Na manhã seguinte, ao café-da-manhã, Lucrécia disse para Marta, sua filha, que, através da janela da sala, a vira beijando, apaixonadamente, um rapaz alto, espadaúdo e bonito.

– Mãe, tu me espionastes? Trabalhas para a CIA, ou para a KGB?

– Trabalho para a Duarte Investigações Secretas – respondeu-lhe Lucrécia, ao mesmo tempo que lhe apertou a bochecha -, a melhor agência de espionagem do mundo. A CIA é um desastre. Leste aquele livro, cujo título esqueci, sobre a CIA? Falha-me a memória.

– Tu precisas de fosfato.

– De ômega 3. Fosfato é personagem de história da carochinha. Ultimamente, a minha memória tem me deixado em apuros, com freqüência preocupante. Necessito, urgente, de ômega 3 e boas noites de sono. De dois meses para cá, mal dormi. Mas não mudemos de assunto. Qual é o nome do bonitão?

– Dálton.

– Tu estás lacônica. Não tens informações importantes para dar-me? Se não mas oferecer, eu as extrairei de ti. Aplicarei métodos inusuais e ortodoxos. Não te esqueças: sou espiã da Duarte Investigações Secretas. Saibas, queridinha, que tortura não está fora de cogitação. Imersão da cabeça numa bacia de água fria é um método que dá os resultados desejados, tu sabes.

– Mãe, tu és tão cruel. Denunciar-te-ei ao Tribunal Penal Internacional por crimes contra a humanidade.

– Este território não está sob jurisdição de tal tribunal.
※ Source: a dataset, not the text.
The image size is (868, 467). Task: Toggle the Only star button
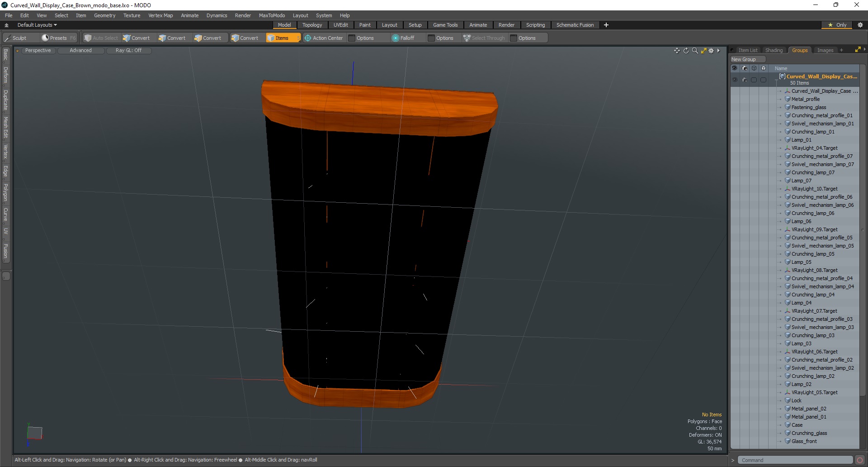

A conversa prolongou-se por duas horas durante as quais Marta disse à sua mãe que conhecera Dálton na festa de aniversário de Luciana, e que fôra amor à primeira vista, e perdeu-se em elogios a ele, moço forte, inteligente, bonito, educado, elegante, charmoso, espirituoso, estudioso, trabalhador. Resumindo: um homem perfeito. Lucrécia reprovou-lhe o ânimo exaltado, pediu-lhe ponderação, e disse-lhe que não se deixasse levar pelas primeiras impressões e pelas aparências. Marta disse-lhe que as primeiras impressões são as que ficam, e ela completou:

– Até que as segundas impressões as apaguem.

Naquele mesmo dia, ao anoitecer, Dálton foi à casa de Marta. Marta apresentou-o para seu pai, Floriano, para sua mãe, para sua irmã, Nair, e para seu irmão, Lucas. Advogados, Floriano e Lucrécia, ele, civil, ela, trabalhista, falaram, durante a conversa, de alguns casos que se popularizaram no Brasil e no exterior, aludiram ao corporativismo dos advogados, e disseram que desejavam, um dia, vir as pessoas que exerceriam a advocacia – e apontaram para Marta, que prestaria o exame vestibular no final do ano – usufruir da liberdade, atualmente inexistente, de se associarem à corporação jurídica que desejassem. Ignorante da questão, intrigado, Dálton revelou-lhes o seu desconhecimento da ausência de liberdade de associação dos advogados, e pediu-lhes esclarecimentos a respeito. Eles o ciceronearam através da história do Brasil, desde o império, para ilustrar os exemplos que apresentavam e iluminar a questão, para que ele compreendesse as razões de haver, no Brasil, instituições burocráticas nefastas, malsãs. Dálton ouviu-os atentamente. A conversa prosseguiu, após o jantar, na sala-de-visitas, até às vinte e três horas. Trataram de política, da nacional e da municipal, de eventos, sucedidos em outros países, de repercussão e envergadura planetárias: a crise econômica mundial, catástrofes naturais, a guerra no Iraque e no Afeganistão, as escaramuças entre os Estados Unidos e a Rússia. E não negligenciaram trivialidades. E falaram de esportes, filmes e novelas.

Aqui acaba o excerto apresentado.